*Task description*: Return the following data unchanged, keeping every line in its original order.

*Records for the exercise*:
□ □ □ □

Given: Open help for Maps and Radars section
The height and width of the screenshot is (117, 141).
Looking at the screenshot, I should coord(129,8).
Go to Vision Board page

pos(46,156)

□ □ □ □

*Answer to this task*:
Given: Open help for Maps and Radars section
The height and width of the screenshot is (117, 141).
Looking at the screenshot, I should coord(129,8).
Go to Vision Board page

pos(46,156)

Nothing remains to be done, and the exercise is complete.